§ Short exercise
Reproduce each of the items below verbatim, line for line.

§ Data lines
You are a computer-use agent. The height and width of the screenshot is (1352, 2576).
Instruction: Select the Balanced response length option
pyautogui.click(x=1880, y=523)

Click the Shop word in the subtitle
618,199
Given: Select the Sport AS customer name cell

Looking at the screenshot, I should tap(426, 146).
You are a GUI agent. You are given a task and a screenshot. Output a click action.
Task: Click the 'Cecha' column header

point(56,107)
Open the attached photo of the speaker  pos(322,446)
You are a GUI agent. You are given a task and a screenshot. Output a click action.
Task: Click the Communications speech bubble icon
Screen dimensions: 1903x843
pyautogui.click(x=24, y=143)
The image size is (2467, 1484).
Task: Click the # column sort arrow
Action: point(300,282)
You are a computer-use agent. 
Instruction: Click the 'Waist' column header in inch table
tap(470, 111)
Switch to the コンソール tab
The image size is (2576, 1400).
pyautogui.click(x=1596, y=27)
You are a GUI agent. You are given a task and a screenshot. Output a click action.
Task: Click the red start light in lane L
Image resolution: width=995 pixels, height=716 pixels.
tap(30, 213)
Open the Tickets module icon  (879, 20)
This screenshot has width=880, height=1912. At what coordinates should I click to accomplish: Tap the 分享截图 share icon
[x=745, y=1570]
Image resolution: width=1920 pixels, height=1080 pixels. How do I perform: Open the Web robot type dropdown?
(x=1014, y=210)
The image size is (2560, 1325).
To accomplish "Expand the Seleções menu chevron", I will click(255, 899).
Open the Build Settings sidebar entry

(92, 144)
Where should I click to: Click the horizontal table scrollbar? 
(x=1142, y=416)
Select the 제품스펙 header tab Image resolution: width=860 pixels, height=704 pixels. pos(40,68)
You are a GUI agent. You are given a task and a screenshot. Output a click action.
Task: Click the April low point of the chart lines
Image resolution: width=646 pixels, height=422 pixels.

§ Exercise response
You are a computer-use agent. The height and width of the screenshot is (1352, 2576).
Instruction: Select the Balanced response length option
pyautogui.click(x=1880, y=523)

Click the Shop word in the subtitle
618,199
Given: Select the Sport AS customer name cell

Looking at the screenshot, I should tap(426, 146).
You are a GUI agent. You are given a task and a screenshot. Output a click action.
Task: Click the 'Cecha' column header

point(56,107)
Open the attached photo of the speaker  pos(322,446)
You are a GUI agent. You are given a task and a screenshot. Output a click action.
Task: Click the Communications speech bubble icon
Screen dimensions: 1903x843
pyautogui.click(x=24, y=143)
The image size is (2467, 1484).
Task: Click the # column sort arrow
Action: point(300,282)
You are a computer-use agent. 
Instruction: Click the 'Waist' column header in inch table
tap(470, 111)
Switch to the コンソール tab
The image size is (2576, 1400).
pyautogui.click(x=1596, y=27)
You are a GUI agent. You are given a task and a screenshot. Output a click action.
Task: Click the red start light in lane L
Image resolution: width=995 pixels, height=716 pixels.
tap(30, 213)
Open the Tickets module icon  (879, 20)
This screenshot has width=880, height=1912. At what coordinates should I click to accomplish: Tap the 分享截图 share icon
[x=745, y=1570]
Image resolution: width=1920 pixels, height=1080 pixels. How do I perform: Open the Web robot type dropdown?
(x=1014, y=210)
The image size is (2560, 1325).
To accomplish "Expand the Seleções menu chevron", I will click(255, 899).
Open the Build Settings sidebar entry

(92, 144)
Where should I click to: Click the horizontal table scrollbar? 
(x=1142, y=416)
Select the 제품스펙 header tab Image resolution: width=860 pixels, height=704 pixels. pos(40,68)
You are a GUI agent. You are given a task and a screenshot. Output a click action.
Task: Click the April low point of the chart lines
Image resolution: width=646 pixels, height=422 pixels.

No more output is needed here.